Comparing All Methods

idx <- 3  # Pick a different curve

# Get smoothed versions
smooth_pspline <- fd_pspline$fdata$data[idx, ]
smooth_kernel <- fd_llr$data[idx, ]

# Use optimal basis from CV
coefs_opt <- fdata2basis(fd_noisy, nbasis = optimal_nbasis, type = "bspline")
smooth_basis <- basis2fdata(coefs_opt, argvals = age, type = "bspline")$data[idx, ]

# Penalized basis (GCV)
smooth_pen <- result_gcv$fitted$data[idx, ]

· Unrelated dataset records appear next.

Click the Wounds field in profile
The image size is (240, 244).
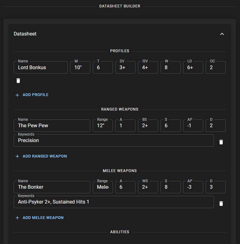point(170,67)
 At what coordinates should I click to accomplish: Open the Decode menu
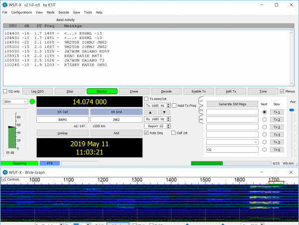64,12

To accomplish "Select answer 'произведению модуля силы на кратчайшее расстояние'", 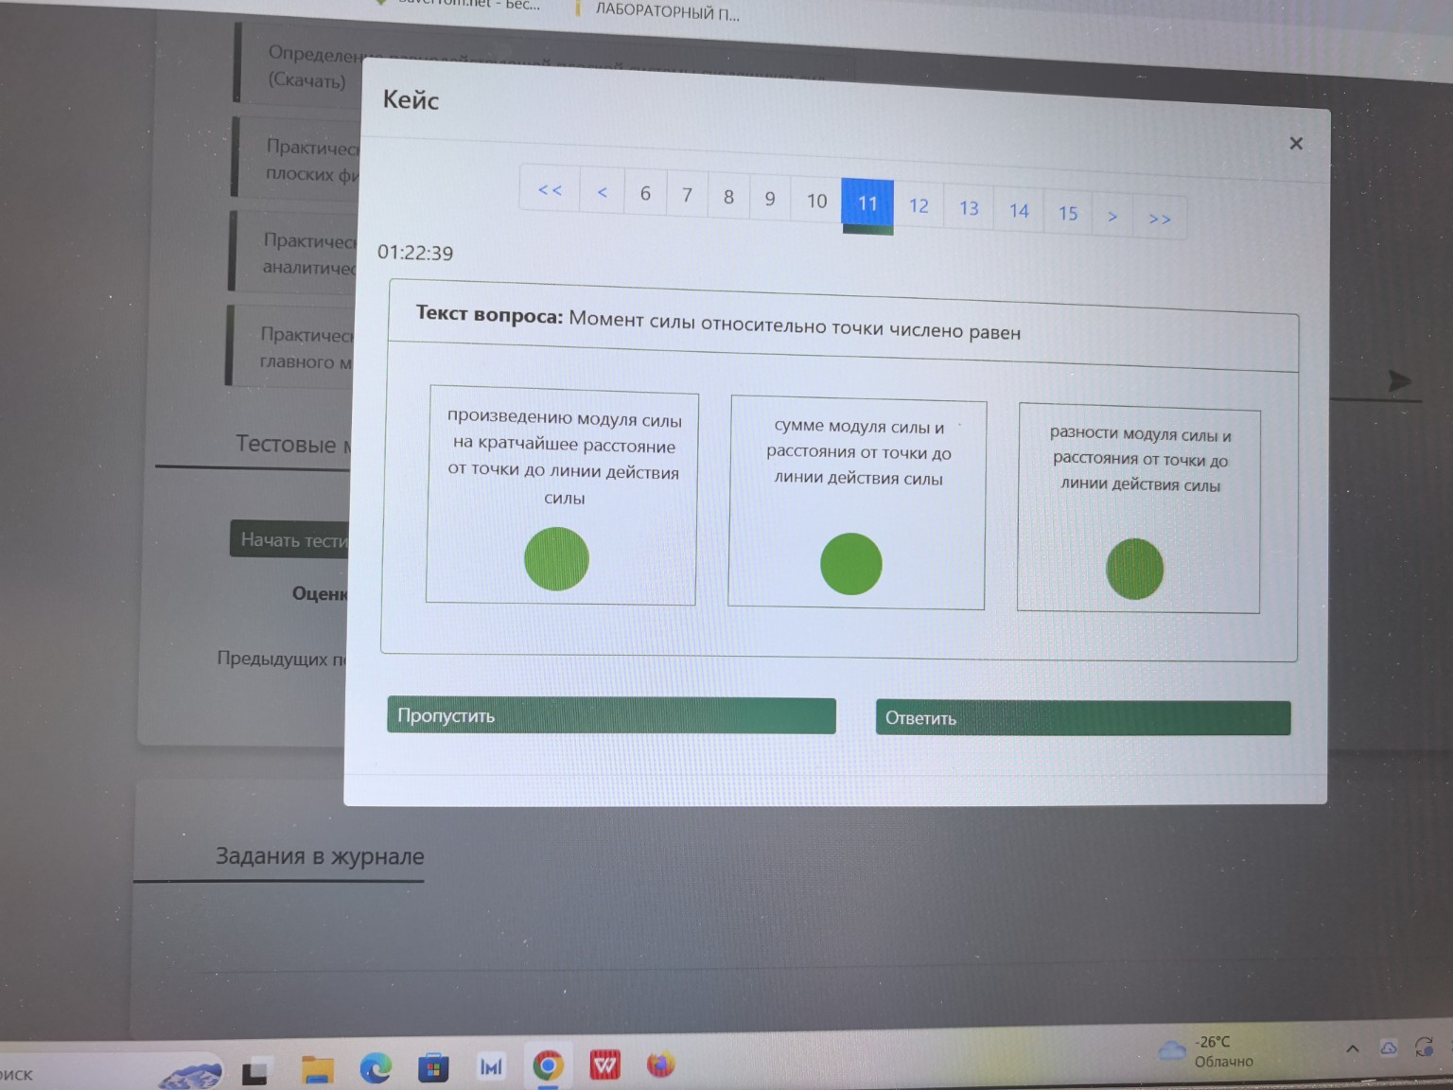I will point(556,559).
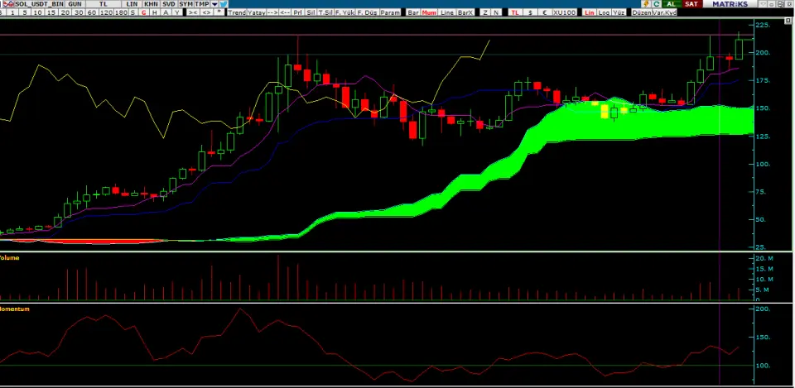
Task: Enable Bar chart style
Action: pos(413,13)
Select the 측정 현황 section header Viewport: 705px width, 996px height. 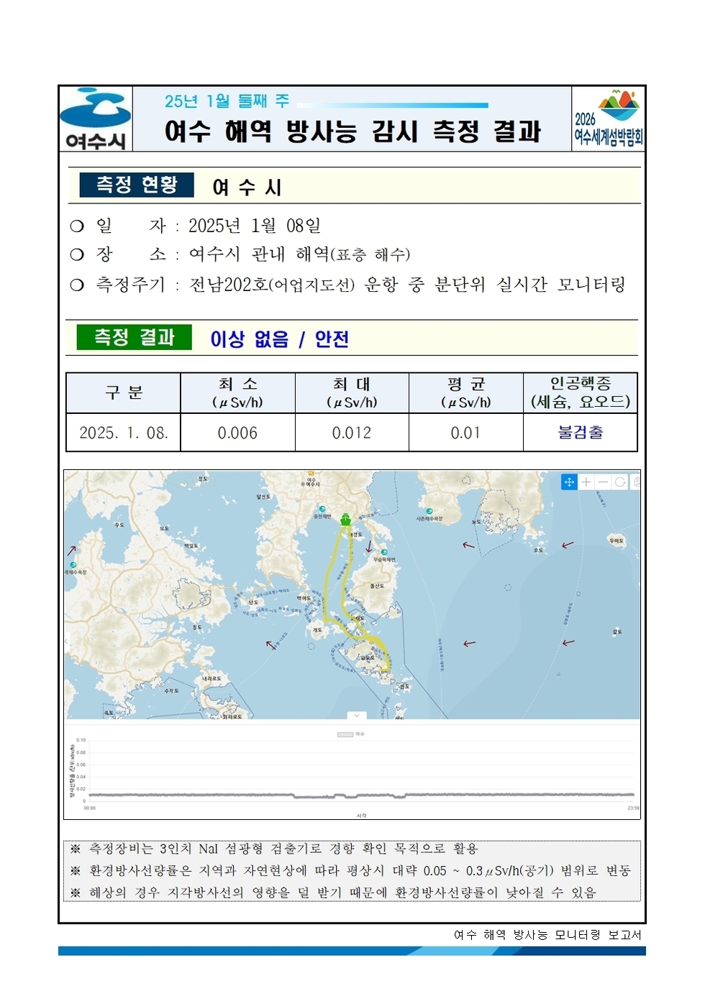point(136,183)
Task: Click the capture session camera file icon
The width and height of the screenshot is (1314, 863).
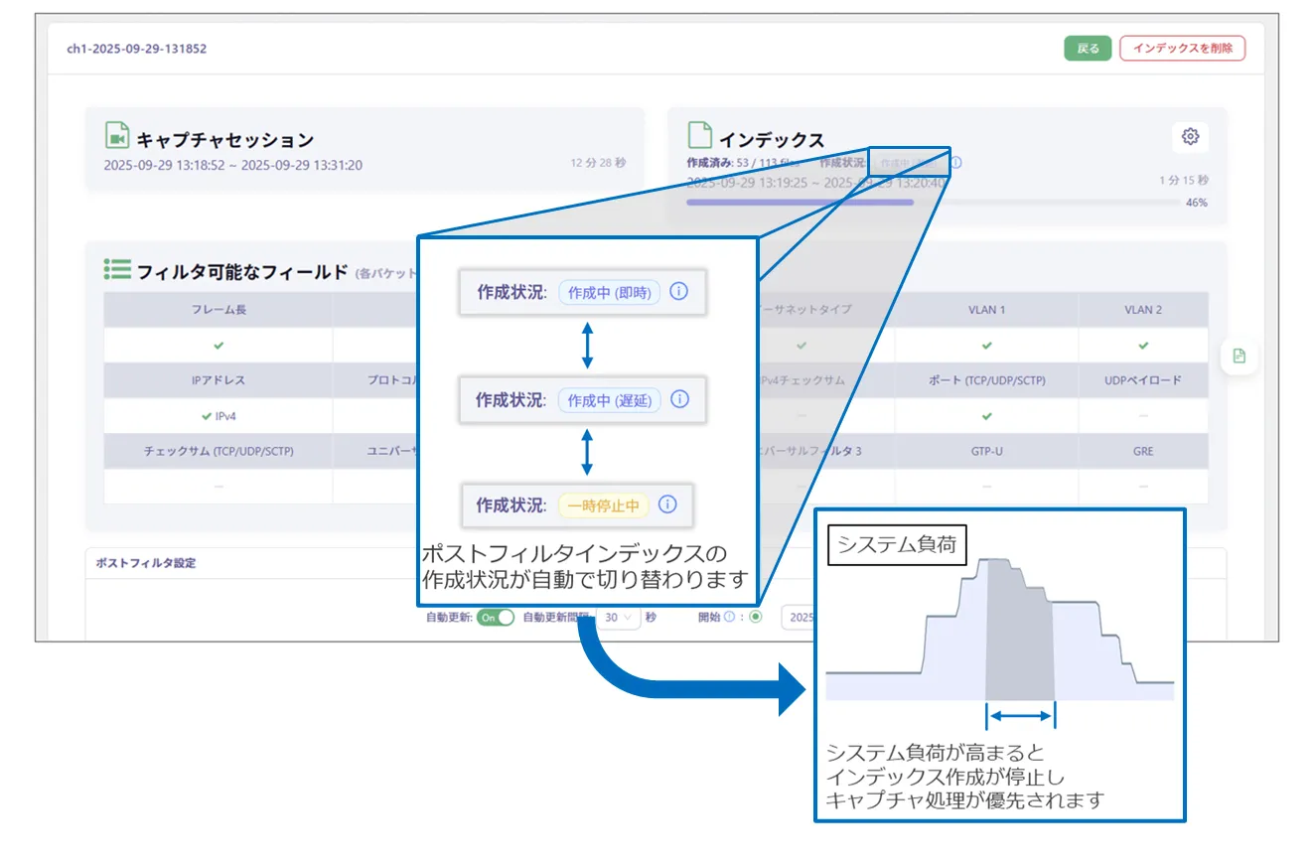Action: (x=117, y=136)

# Create data frame for plotting
df_all <- data.frame(
  age = rep(age, 6),
  height = c(fd_noisy$data[idx, ], smooth_pspline, smooth_kernel,
             smooth_basis, smooth_pen, fd_raw$data[idx, ]),
  method = factor(rep(c("Noisy data", "P-spline", "Local Linear",
                        "B-spline basis", "Penalized (GCV)", "Original"),
                      each = length(age)),
                  levels = c("Noisy data", "P-spline", "Local Linear",
                             "B-spline basis", "Penalized (GCV)", "Original"))
)

ggplot(df_all, aes(x = age, y = height, color = method, linetype = method)) +
  geom_point(data = subset(df_all, method == "Noisy data"), size = 1) +
  geom_line(data = subset(df_all, method != "Noisy data"), linewidth = 1) +
  scale_color_manual(values = c("Noisy data" = "gray60", "P-spline" = "blue",
                                 "Local Linear" = "darkgreen", "B-spline basis" = "purple",
                                 "Penalized (GCV)" = "orange", "Original" = "red")) +
  scale_linetype_manual(values = c("Noisy data" = "blank", "P-spline" = "solid",
                                    "Local Linear" = "solid", "B-spline basis" = "solid",
                                    "Penalized (GCV)" = "solid", "Original" = "dashed")) +
  labs(x = "Age (years)", y = "Height (cm)",
       title = "Smoothing Method Comparison", color = NULL, linetype = NULL) +
  theme_minimal() +
  theme(legend.position = "bottom")

Mean and Variability

After smoothing, compute summary statistics:

# Use P-spline smoothed data
fd_smooth <- fd_pspline$fdata

# Mean curve
mean_curve <- mean(fd_smooth)

# Standard deviation at each point
sd_curve <- sd(fd_smooth)

# Create data frame for plotting
df_mean <- data.frame(
  age = age,
  mean = mean_curve$data[1, ],
  lower = mean_curve$data[1, ] - 2 * sd_curve$data[1, ],
  upper = mean_curve$data[1, ] + 2 * sd_curve$data[1, ]
)

ggplot(df_mean, aes(x = age)) +
  geom_ribbon(aes(ymin = lower, ymax = upper), fill = "blue", alpha = 0.2) +
  geom_line(aes(y = mean), color = "blue", linewidth = 1.2) +
  labs(x = "Age (years)", y = "Height (cm)",
       title = "Mean Growth Curve with Variability Band",
       subtitle = "Shaded region: Mean +/- 2 SD") +
  theme_minimal()

Summary: When to Use Each Method

Method	Function	Best For	Key Parameter
P-splines	`pspline()`	General purpose, automatic tuning	$\lambda$ (smoothing)
Kernel smoothers	`S.NW()`, `S.LLR()`	Non-parametric, local adaptation	$h$ (bandwidth)
Basis expansion	`fdata2basis()`	Dimensionality reduction	$K$ (number of basis)
Penalized basis (fixed)	`smooth.basis.fd()`	Known smoothness, explicit control	$\lambda$ (penalty)
Penalized basis (auto)	`smooth.basis.gcv()`	Automatic tuning, GCV/AIC/BIC	data-driven $\lambda$

Recommendations:

Start with smooth.basis.gcv() — automatic $\lambda$ selection via GCV works well in most cases
Use pspline() for fast P-spline smoothing with GCV
Use basis expansion (fdata2basis()) when dimensionality reduction is the goal
Use kernel smoothers for highly irregular sampling or adaptive smoothing
Use Fourier basis (smooth.basis.gcv(..., type = "fourier")) for periodic/seasonal data

References

Ramsay, J.O. and Silverman, B.W. (2005). Functional Data Analysis. Springer.
Eilers, P.H.C. and Marx, B.D. (1996). Flexible Smoothing with B-splines and Penalties. Statistical Science, 11(2), 89-121.
Fan, J. and Gijbels, I. (1996). Local Polynomial Modelling and Its Applications. Chapman and Hall.